My challenge: Praise God for His infinite wisdom in saving the believing remnant of His people. Praise God for His compassion, for casting your sins into the depths of the sea because of His steadfast love. Who else? No one else. There is no god like Him!

Tomorrow’s reading: Habakkuk 2:2-Zephaniah 3:20

Thy Kingdom Come

Today’s reading: Micah 1:1-7:7

My selection: Micah 4:1-2

It shall come to pass in the latter days

that the mountain of the house of the Lord

shall be established as the highest of the mountains,

and it shall be lifted up above the hills;

and peoples shall flow to it,

2 and many nations shall come, and say:

“ Come, let us go up to the mountain of the Lord,

to the house of the God of Jacob,

that he may teach us his ways

and that we may walk in his paths.”

For out of Zion shall go forth the law,

and the word of the Lord from Jerusalem.

My reflections: Once again we see the worldwide scope of God’s covenant with Israel. Although the times of Micah are bleak, a better day is coming, a day in which many nations will be drawn to worship the true God in sincerity. They will come to Jerusalem seeking to know the Lord’s ways so that they may walk in them.

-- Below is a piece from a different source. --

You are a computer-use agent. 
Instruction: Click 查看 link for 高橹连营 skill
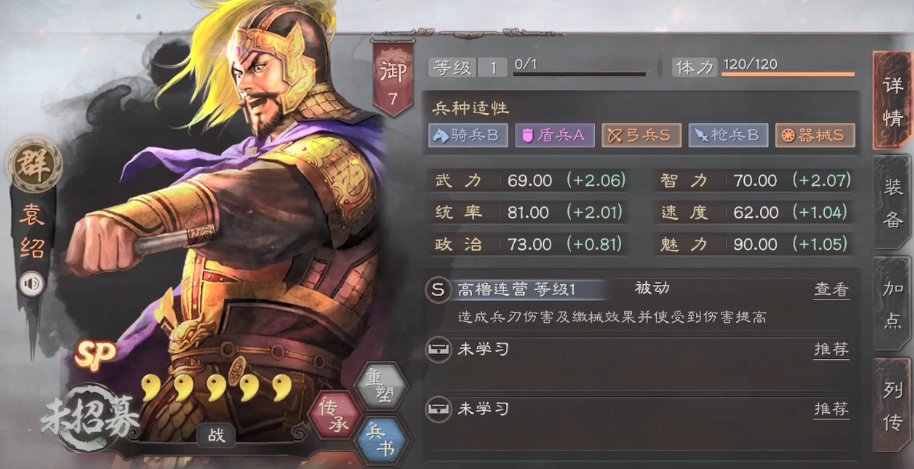coord(831,290)
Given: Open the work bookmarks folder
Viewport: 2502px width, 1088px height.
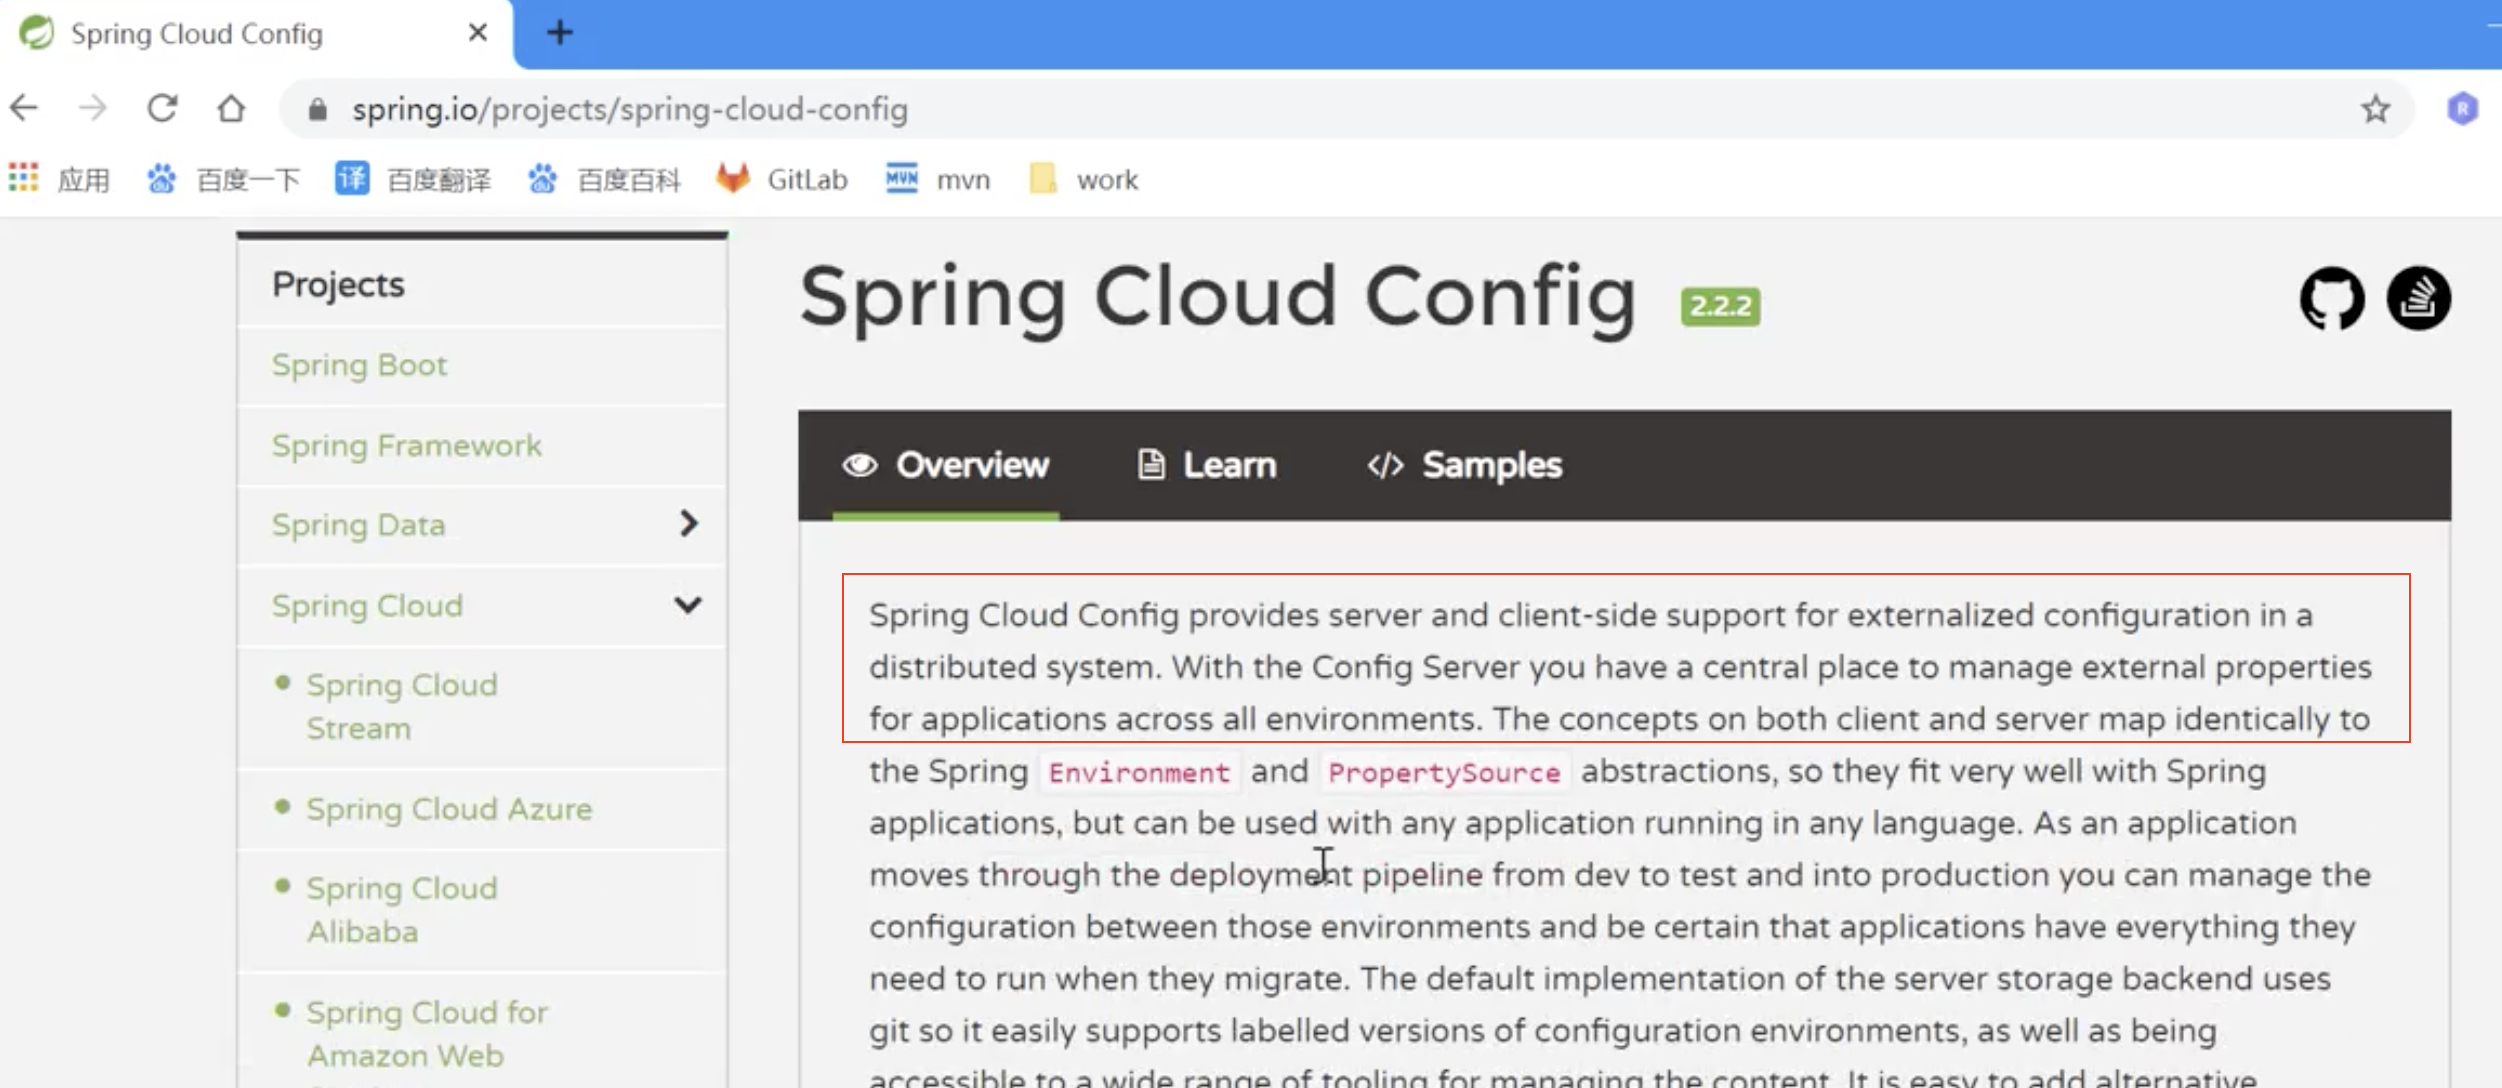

Some of us who love the Lord and believe the Bible will disagree as to when this will take place, whether in a literal millennial kingdom or in a figurative sense in the present age but we will not disagree that this is a glorious description of the victory of the Lamb of God who takes away the sin of the world.

My challenge: Whatever is going on in the world today, God rules and will ultimately be vindicated in His truth. God will have a people of His own from every tribe, tongue, and nation, a people zealous for good works. Do not despair as you await that moment of revelation. That glory to come far outweighs this present momentary affliction. Meanwhile, keep praying “Thy kingdom come.”